Statistical analysis
The results were presented as means from three replications with standard error (SE). The significance of differences in the concentrations of various carbohydrates was determined by one-way ANOVA with Tukey’s test. Calculations were performed separately for every compound at the significance level of p < 0.05. Data were processed in the Statistica v.10 program (StatSoft, Poland).
Results
Mature seeds of Caryophyllaceae plants differed significantly in size and weight (Table 3) from 0.043 (C. quitensis) to 0.294 mg seed−1 (C. alpinum). Diaspores of C. alpinum and C. arvense had extensive seed coats (Fig. 1b, c). Poaceae kernels were characterized by similar habit, variations in the length-to-width ratio and smaller differences in weight (from 0.226 in Deschampsia antarctica to 0.321–0.336 mg seed−1 in Poa annua) than Caryophyllaceae seeds (Table 3). C. quitensis and D. antarctica had the lightest diaspores.

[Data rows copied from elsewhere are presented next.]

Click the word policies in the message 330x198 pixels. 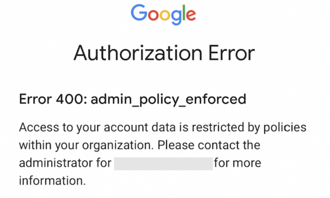coord(285,128)
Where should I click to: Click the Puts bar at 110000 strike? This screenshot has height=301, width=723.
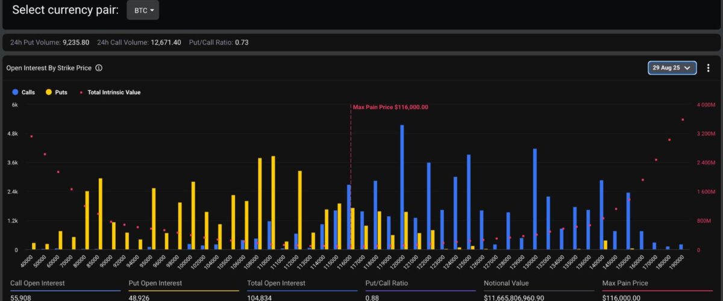(x=273, y=202)
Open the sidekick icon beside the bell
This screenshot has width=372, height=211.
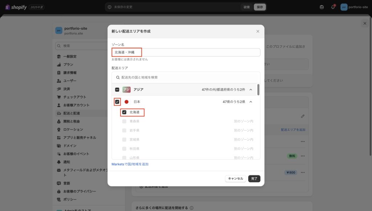click(x=322, y=7)
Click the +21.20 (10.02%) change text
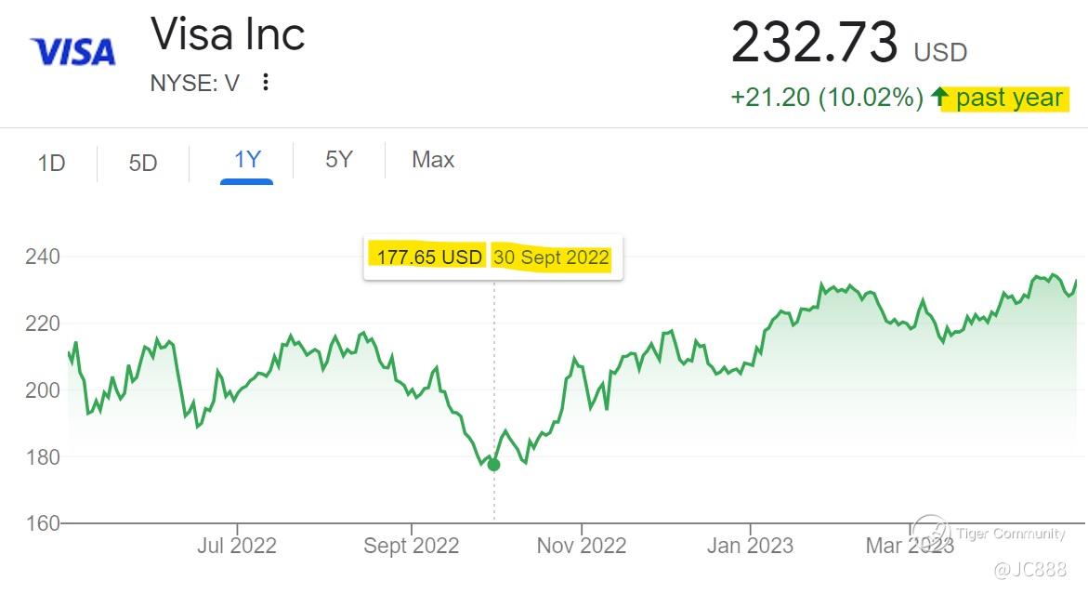Screen dimensions: 1088x594 (x=827, y=97)
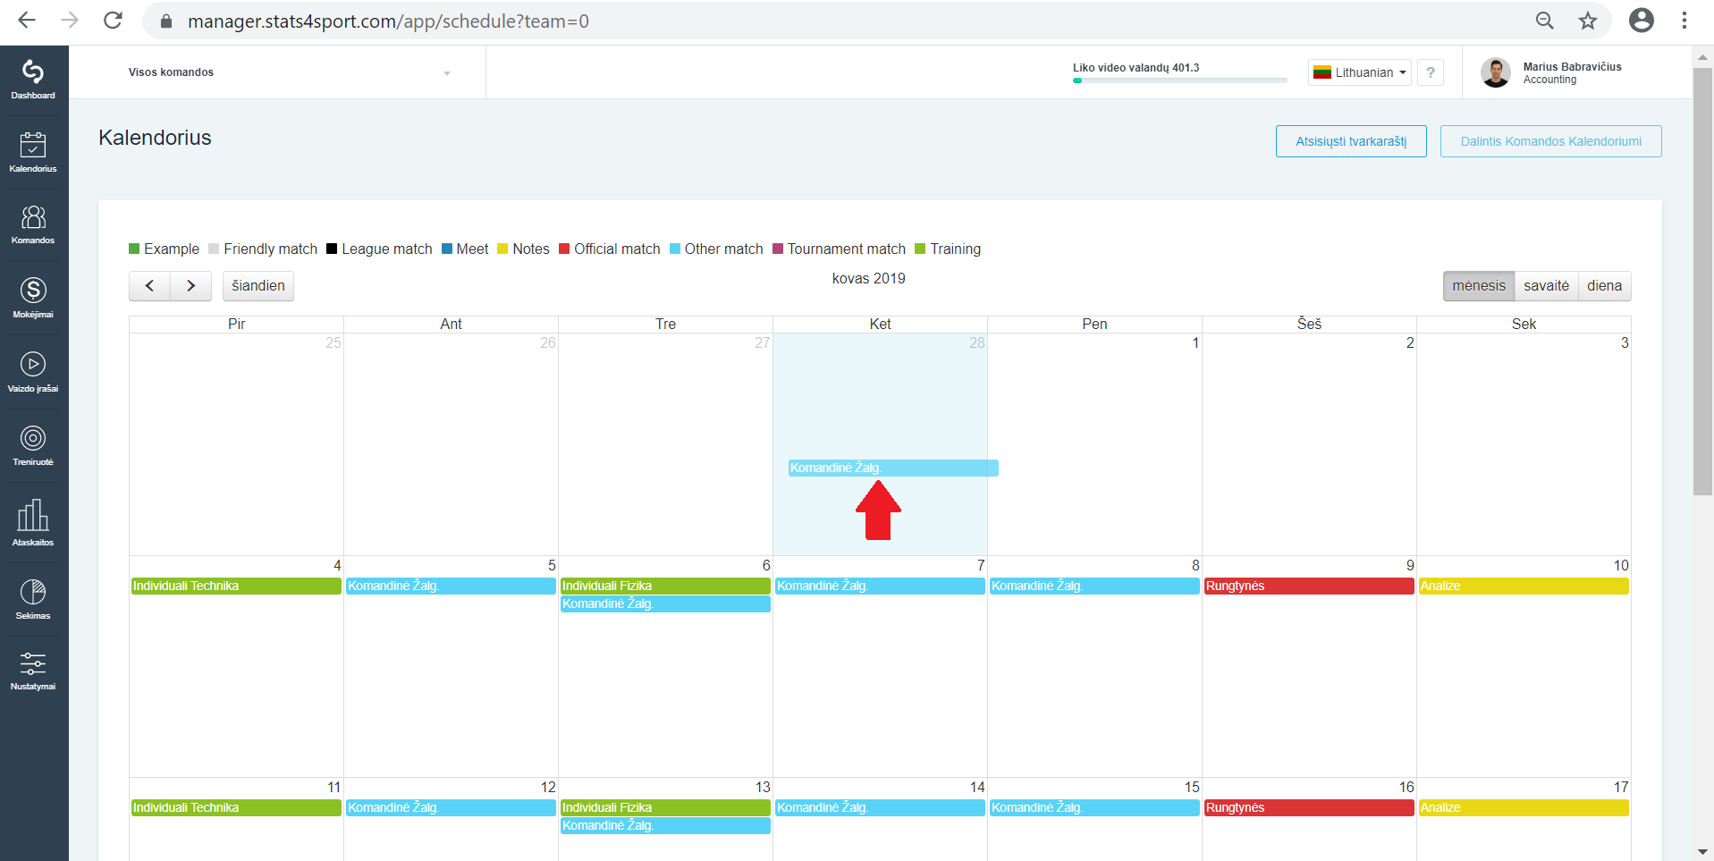Click Dalintis Komandos Kalendoriumi button

(x=1550, y=141)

Composition and content of soluble carbohydrates in mature seeds
Caryophyllaceae
In mature seeds of C. quitensis, C. alpinum and C. arvense plants, the content of soluble carbohydrates was determined at 3–4 % DM. Soluble carbohydrates were composed of monosaccharides (glucose and fructose), disaccharides (sucrose and maltose), raffinose, cyclitols (myo-inositol, d-pinitol and d-ononitol) and galactinol (Table 4). Sucrose was the predominant soluble carbohydrate. The largest amounts of sucrose were observed in C. quitensis seeds (23.65 mg g−1 DM), and the smallest amounts were noted in C. arvense seeds (18.89 mg g−1 DM) (Table 4). The percentage of sucrose in total soluble carbohydrates (TSC) ranged from 45.92 % (C. arvense) to 71.73 and 76.13 % (C. alpinum and C. quitensis, respectively). Monosaccharides accounted for 1–5.6 % of TSC. Fructose and glucose concentrations were lowest in C. quitensis seeds and highest in C. arvense seeds. The maltose content of C. quitensis and C. alpinum seeds was similar to their monosaccharide content, but it was surprisingly high at 39.5 % TSC in C. arvense (Table 4). Raffinose, the only detected RFO, accounted for 0.01–0.5 % DM of seeds. The seeds of all three Caryophyllaceae species also contained small amounts of myo-inositol and d-pinitol. Trace amounts of d-ononitol were detected in C. quitensis seeds. Despite higher concentrations of d-pinitol than myo-inositol, d-pinitol α-d-galactosides were not found. Galactinol was the only galactosyl cyclitol that occurred abundantly in the evaluated seeds. The largest amounts of galactinol were detected in C. alpinum seeds (4.12 mg g−1 DM), and the smallest amounts were noted in C. quitensis seeds (0.13 mg g−1 DM).
Poaceae
Mature Poaceae kernels contained monosaccharides (glucose and fructose), disaccharides (sucrose and maltose), oligosaccharides (maltotriose, raffinose and stachyose), myo-inositol, galactinol and 1-kestose (Table 5). Soluble carbohydrates accounted for 3.2–6.6 % DM in the kernels of D. antarctica and P. annua plants harvested in the Antarctic (Table 5). The kernels of P. annua harvested in the area of Olsztyn were less abundant in soluble carbohydrates (1.8 % DM). Similarly to the kernels of P. annua plants grown in Olsztyn, D. antarctica kernels were characterized by very low concentrations of monosaccharides (1.7–1.8 % of TSC), whereas P. annua kernels from the Antarctic contained more monosaccharides (21.4 % of TSC) (Table 5). Sucrose was the predominant soluble carbohydrate in D. antarctica and P. annua. Sucrose concentrations in P. annua kernels that developed in the Antarctic were nearly threefold higher than in P. annua kernels that developed in Olsztyn and 1.5-fold higher than in D. antarctica kernels. P. annua kernels from the Antarctic were also characterized by higher levels of fructan—1-kestose (Table 5). The concentrations of myo-inositol and galactinol were lower than the levels of sucrose and 1-kestose, but they were comparable in D. antarctica and P. annua kernels that developed in Olsztyn and in the Antarctic. RFOs were represented by raffinose and stachyose (Table 5). Poaceae kernels contained smaller amounts of RFOs (0.04–1.69 mg g−1 DM) than Caryophyllaceae seeds (0.16–5.36 mg g−1 DM) (Table 4).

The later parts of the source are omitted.